Guillermo Del Toro est un réalisateur assez cher à mon cœur et si je n'adore pas tous ses films, ils ont tous ce petit quelque chose qui m'intéresse et qui me touche à différents niveaux. C'est, à mes yeux, l'un des rares cinéastes actuels de genre à posséder un univers singulier et attachant où chaque film donne réellement l'impression d'ajouter sa pierre à l'édifice. Je n'imagine même pas à quoi ressemblera sa carrière dans vingt ans ; le nombre de créatures qu'il aura créées; les différentes scènes macabres qu'il aura réalisées...J'en ai des frissons rien que d'y penser. Bref, tout ça pour dire que de la poésie macabre de L'échine du Diable aux affrontements dantesques de Pacific Rim, j'aime tout ce que fait Guillermo Del Toro.
Chose étrange, "The Shape of Water" a beau être acclamé par la critique, je ne pense pas qu'il fasse forcément partie des meilleurs films du bonhomme. L'engouement global vient sûrement de l'évidente maturité du projet qui, contrairement à Crimson Peak par exemple, n'est pas forcément destiné à un public friand de cinéma de genre mais tends les bras vers un public plus large. En effet, Del Toro multiplie les thèmes plus qu'à l'accoutumée (guerre froide, racisme, sexualité, etc) et on sent clairement une volonté de s'affirmer non pas comme un auteur fantastique mais comme un metteur en scène de qualité (qu'il est pour ma part depuis longtemps). Cela se voit également à la mise en scène qui atteint ici un certain degré de maîtrise. Les éclairages sont splendides, les plans souvent beaux et on garde cet amour de la "véritable" matière au détriment des traditionnels effets spéciaux.
Ce que j'aime également dans le cinéma de Del Toro, c'est sa capacité à allier le macabre à la poésie. Pour tout dire, vu l'accueil du film j'avais peur que le film soit plus politiquement correct, moins "choc" que les précédents. Heureusement il n'en est rien, Del Toro est Del Toro et il ose filmer des choses qu'on n'a pas l'habitude de voir dans ce genre de production. J'aime cette façon de montrer des trucs parfois franchement crades (notamment par le biais du personnage de Michael Shannon qui est juste jouissif) puis d'enchaîner avec des scènes plus douces, parfois presque planantes comme cette jolie danse dans l'eau lorsque le bain déborde. Dans un registre un peu plus régressif, je constate aussi le plaisir de Del Toro à détériorer les corps de façon différente à chaque film - même si étrangement j'ai remarqué qu'il s'attaquait souvent aux visages.
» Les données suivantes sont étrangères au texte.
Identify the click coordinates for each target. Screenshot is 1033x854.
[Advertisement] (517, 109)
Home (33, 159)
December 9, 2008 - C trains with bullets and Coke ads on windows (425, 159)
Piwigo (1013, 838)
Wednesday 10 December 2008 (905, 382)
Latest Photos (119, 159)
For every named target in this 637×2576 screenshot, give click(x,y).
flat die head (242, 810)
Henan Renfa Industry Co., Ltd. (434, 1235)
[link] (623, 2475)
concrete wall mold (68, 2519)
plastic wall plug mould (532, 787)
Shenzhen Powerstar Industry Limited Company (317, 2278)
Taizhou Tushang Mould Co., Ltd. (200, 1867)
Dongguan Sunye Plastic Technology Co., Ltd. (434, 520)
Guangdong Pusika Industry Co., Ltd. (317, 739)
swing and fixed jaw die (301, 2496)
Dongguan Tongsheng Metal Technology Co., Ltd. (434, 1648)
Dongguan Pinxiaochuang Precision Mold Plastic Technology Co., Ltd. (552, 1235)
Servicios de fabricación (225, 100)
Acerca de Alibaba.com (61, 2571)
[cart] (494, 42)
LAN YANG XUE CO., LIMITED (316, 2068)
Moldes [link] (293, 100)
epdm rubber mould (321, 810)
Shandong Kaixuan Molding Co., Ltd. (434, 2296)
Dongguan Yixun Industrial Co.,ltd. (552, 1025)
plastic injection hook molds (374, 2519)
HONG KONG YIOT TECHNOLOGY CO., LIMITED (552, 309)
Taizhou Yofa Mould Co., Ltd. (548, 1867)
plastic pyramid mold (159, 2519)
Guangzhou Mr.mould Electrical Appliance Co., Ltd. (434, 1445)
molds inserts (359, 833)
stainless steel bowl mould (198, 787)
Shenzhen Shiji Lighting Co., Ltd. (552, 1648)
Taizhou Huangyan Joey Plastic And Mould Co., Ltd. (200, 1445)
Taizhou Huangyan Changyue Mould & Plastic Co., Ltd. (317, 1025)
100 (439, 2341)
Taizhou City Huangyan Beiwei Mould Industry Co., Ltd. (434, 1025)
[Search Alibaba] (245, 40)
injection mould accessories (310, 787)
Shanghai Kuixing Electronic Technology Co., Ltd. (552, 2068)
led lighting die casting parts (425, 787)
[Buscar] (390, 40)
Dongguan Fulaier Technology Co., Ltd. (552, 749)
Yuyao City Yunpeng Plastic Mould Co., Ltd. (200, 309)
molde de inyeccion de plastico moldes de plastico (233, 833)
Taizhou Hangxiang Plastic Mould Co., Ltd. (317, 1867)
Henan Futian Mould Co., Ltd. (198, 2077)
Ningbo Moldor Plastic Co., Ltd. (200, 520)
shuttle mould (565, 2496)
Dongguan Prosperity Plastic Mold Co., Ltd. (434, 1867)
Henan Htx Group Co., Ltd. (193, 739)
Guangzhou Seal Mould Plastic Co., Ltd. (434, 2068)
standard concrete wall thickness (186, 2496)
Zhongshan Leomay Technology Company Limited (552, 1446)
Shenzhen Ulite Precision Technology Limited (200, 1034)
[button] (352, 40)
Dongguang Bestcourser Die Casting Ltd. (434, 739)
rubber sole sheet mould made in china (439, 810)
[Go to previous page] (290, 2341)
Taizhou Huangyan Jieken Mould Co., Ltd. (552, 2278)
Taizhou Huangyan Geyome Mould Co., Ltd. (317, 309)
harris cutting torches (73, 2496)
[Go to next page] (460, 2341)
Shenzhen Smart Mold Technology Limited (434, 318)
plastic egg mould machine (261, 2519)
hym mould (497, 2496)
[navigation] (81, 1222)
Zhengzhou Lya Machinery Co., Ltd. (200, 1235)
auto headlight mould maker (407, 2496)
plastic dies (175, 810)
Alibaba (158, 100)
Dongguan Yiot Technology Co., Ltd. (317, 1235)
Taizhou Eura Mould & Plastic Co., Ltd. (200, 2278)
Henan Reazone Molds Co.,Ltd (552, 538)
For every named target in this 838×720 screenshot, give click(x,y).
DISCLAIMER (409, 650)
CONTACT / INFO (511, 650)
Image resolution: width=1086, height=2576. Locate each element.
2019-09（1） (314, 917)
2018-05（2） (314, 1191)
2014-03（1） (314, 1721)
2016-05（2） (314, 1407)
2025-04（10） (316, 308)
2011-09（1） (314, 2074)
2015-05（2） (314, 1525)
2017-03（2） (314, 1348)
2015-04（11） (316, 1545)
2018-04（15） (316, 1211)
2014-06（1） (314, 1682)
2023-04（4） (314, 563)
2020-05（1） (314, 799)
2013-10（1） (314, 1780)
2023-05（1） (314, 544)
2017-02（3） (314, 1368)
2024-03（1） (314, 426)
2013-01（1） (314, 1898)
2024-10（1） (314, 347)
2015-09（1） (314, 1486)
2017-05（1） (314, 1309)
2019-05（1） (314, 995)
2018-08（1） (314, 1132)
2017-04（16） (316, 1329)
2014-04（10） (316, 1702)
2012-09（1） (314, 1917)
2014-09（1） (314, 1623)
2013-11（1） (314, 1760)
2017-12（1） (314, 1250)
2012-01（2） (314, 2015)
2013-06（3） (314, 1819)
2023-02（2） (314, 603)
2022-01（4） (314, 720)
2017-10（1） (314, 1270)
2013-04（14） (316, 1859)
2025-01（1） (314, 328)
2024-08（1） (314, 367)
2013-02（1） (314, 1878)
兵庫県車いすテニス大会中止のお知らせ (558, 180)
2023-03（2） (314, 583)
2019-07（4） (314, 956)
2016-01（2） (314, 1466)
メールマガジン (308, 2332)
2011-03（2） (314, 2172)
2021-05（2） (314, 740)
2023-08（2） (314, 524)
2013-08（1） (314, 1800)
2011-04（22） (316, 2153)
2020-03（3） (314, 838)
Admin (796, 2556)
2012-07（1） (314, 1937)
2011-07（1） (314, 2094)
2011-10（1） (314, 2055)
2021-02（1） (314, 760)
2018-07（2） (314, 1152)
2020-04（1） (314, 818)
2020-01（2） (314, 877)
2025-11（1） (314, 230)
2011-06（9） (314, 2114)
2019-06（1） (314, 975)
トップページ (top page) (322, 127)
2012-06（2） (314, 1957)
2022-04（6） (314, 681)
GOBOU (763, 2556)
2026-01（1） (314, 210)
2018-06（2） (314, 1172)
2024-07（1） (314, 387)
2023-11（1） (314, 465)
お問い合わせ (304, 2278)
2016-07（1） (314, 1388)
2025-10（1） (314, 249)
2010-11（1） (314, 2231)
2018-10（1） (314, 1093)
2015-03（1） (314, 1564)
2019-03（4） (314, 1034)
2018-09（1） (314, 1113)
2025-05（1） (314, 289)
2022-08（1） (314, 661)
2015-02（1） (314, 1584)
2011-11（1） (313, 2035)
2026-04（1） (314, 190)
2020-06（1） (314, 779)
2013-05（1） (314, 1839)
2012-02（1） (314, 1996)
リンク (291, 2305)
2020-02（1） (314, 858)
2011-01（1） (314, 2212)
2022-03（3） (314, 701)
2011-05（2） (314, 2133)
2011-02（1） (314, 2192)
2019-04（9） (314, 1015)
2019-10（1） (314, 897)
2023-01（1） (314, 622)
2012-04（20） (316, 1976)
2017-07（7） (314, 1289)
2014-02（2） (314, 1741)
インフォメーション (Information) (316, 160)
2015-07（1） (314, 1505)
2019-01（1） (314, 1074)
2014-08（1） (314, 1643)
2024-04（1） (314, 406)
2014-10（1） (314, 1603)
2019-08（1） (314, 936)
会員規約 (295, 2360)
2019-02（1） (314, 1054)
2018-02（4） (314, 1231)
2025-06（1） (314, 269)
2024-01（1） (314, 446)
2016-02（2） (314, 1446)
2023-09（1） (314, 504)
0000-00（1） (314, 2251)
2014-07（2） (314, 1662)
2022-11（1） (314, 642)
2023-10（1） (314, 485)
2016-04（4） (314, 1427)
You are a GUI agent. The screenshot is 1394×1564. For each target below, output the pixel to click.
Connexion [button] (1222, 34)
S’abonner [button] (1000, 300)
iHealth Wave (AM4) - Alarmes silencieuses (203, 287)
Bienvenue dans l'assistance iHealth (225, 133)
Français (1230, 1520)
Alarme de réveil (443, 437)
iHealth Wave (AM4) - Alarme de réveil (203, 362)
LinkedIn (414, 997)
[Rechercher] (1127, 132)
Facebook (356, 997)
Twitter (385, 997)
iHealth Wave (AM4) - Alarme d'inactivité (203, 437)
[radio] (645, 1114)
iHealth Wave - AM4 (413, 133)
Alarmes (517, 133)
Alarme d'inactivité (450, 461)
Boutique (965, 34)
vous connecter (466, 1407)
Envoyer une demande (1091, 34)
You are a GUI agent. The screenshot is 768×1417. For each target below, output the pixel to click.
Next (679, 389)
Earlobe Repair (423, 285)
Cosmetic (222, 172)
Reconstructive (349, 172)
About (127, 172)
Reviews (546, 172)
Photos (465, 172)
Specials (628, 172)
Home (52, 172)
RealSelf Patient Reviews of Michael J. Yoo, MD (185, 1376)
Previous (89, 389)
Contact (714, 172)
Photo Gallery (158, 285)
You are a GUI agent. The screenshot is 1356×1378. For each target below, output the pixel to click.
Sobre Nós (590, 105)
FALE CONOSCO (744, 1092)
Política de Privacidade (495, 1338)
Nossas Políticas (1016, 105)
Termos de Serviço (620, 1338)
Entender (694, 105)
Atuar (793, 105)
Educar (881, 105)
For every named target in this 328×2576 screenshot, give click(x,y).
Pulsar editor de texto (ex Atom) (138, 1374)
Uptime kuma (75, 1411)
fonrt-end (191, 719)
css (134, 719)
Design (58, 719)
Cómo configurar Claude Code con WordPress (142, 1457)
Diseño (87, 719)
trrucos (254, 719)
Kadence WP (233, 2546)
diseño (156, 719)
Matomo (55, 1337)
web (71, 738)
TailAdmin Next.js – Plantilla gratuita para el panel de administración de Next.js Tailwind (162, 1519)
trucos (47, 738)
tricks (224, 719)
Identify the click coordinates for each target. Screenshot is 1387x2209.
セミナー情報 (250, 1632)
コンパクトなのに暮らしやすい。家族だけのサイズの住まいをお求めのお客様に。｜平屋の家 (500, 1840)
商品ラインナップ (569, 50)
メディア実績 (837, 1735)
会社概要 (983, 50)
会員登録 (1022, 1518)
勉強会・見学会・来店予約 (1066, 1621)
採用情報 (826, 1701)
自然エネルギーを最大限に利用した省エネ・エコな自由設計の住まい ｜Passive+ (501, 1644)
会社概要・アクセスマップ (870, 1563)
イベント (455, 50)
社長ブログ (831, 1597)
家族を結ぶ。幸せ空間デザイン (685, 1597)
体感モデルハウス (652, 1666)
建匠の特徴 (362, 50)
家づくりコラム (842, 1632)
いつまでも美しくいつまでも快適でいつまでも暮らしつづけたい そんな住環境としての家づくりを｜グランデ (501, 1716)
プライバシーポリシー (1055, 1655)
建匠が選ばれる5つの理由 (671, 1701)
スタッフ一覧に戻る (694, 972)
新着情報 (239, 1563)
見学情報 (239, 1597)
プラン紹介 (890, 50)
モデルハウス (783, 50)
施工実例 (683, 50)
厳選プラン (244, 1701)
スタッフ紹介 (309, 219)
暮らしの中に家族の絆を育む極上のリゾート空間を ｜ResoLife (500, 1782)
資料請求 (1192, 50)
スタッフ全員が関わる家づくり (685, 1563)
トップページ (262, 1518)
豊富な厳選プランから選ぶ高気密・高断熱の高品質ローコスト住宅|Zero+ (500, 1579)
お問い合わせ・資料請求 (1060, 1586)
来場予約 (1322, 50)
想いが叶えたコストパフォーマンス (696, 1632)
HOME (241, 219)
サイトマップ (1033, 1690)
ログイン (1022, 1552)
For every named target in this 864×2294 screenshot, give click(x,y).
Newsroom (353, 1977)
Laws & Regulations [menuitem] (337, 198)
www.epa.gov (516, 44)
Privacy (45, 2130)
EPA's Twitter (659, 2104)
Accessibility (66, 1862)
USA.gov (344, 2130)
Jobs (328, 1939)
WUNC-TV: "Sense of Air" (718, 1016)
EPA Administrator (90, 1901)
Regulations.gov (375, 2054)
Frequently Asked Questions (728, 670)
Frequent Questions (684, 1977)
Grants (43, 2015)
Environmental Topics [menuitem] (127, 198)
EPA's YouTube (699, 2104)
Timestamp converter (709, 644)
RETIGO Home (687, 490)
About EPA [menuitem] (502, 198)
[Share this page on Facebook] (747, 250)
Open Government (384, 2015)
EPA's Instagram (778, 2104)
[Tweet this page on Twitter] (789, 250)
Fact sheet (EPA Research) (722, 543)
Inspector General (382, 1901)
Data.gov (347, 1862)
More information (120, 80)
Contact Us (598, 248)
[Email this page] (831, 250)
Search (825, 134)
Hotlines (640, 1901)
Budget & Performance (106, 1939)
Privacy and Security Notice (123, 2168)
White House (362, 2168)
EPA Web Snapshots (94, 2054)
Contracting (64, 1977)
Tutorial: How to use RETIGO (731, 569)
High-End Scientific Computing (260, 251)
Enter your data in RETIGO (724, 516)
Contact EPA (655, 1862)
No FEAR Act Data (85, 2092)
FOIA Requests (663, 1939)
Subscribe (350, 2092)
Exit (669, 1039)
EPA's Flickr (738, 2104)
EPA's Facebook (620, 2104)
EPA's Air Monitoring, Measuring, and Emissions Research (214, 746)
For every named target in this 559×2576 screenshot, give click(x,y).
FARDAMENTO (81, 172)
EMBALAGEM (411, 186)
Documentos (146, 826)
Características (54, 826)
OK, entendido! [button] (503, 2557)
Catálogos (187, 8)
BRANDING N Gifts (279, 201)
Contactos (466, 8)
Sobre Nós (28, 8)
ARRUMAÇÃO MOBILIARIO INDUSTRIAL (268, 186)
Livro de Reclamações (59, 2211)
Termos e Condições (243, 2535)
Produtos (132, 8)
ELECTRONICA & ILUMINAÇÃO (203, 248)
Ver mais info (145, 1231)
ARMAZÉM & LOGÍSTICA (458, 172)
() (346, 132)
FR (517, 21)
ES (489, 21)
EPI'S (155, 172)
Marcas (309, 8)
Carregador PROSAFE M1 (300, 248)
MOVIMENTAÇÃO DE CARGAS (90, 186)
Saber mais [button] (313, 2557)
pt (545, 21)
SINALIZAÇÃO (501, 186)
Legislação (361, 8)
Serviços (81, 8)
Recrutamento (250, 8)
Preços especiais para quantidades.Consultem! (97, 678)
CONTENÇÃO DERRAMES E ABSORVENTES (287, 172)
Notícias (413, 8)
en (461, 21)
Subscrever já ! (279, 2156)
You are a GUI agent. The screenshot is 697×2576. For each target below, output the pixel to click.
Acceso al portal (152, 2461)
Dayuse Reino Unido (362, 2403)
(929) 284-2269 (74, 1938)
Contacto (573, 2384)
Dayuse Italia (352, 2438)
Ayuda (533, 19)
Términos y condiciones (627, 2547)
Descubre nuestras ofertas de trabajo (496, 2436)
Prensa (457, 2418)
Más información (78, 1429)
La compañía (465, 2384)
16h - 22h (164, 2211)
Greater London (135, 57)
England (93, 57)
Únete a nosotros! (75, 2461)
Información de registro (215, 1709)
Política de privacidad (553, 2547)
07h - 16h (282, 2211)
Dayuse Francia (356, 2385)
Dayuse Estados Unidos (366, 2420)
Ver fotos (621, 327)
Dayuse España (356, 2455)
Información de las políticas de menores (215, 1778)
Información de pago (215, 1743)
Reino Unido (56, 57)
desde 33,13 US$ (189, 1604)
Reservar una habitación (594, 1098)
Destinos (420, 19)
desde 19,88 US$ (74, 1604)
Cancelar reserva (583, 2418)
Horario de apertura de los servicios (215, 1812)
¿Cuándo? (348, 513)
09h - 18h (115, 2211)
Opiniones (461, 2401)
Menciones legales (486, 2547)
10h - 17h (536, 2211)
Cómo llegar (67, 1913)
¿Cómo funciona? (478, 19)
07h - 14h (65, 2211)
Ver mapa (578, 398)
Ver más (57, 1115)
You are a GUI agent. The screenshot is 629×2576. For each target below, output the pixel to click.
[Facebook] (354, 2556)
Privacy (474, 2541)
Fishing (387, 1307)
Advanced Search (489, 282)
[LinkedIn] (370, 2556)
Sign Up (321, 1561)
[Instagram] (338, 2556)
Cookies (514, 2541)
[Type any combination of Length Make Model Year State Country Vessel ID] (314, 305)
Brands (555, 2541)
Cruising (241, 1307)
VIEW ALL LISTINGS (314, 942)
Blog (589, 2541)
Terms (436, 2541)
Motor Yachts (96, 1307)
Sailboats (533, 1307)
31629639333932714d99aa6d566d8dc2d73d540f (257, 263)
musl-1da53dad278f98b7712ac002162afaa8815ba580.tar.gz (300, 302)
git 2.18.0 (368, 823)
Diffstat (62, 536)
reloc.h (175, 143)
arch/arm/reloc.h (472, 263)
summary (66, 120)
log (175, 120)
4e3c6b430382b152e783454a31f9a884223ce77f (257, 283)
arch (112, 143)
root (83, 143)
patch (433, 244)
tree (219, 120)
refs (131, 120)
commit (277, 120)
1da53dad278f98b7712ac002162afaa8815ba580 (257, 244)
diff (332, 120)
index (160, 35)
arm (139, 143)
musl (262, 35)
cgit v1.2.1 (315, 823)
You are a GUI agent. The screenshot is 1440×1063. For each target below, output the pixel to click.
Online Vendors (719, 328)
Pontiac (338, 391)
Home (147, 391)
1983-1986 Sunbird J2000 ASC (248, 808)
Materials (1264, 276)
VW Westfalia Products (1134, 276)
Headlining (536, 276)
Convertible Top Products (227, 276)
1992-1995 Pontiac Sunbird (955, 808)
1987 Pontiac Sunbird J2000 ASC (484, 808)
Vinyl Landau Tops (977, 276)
Le film manie bien tendresse et tension, et c'est bien là sa principale qualité. Au niveau des personnages, on sent une sincérité et une tendresse souvent touchante de la part du réalisateur qui n'est pas sans rappeler la quête d'amour d'Hellboy, le tout est d'ailleurs porté par d'épatants acteurs (surtout Sally Hawkins).
Malheureusement, le long-métrage n'est pas parfait . Comprenez-moi bien, je passe facilement au-dessus de la construction plutôt éculée du film ainsi que des quelques incohérences (cette non-sécurité du labo quand même) mais là où j'avoue être resté un peu sur ma faim c'est sur la relation entre Eliza et le monstre. Là où on pouvait s'attendre à une lente évolution de la relation, à observer patiemment l'apparition d'une attirance pourtant incongrue, Del toro fait le choix de cristalliser tout l'intérêt de la romance en quelques scènes clés. A l'arrivée ça donne l'impression d'une relation certes jolie par instant mais qui brûle un peu les étapes. Pour comparer, je trouvais que Dragons gérait bien mieux l'équilibre entre l'intrigue principale et les instants de décrochage avec la créature. Ici ça aurait mérité plus de temps pour que l'émotion soit réellement présente.
Je pense qu'à cause de cela le film risque de décevoir certaines personnes mais pour ma part il a réussi à m'emporter grâce à son ambiance et ses personnages . On retrouve tout ce qui me plaît chez le cinéaste qui a décidément le don de me toucher. Parfois beau, parfois violent, assez imparfait mais indéniablement attachant.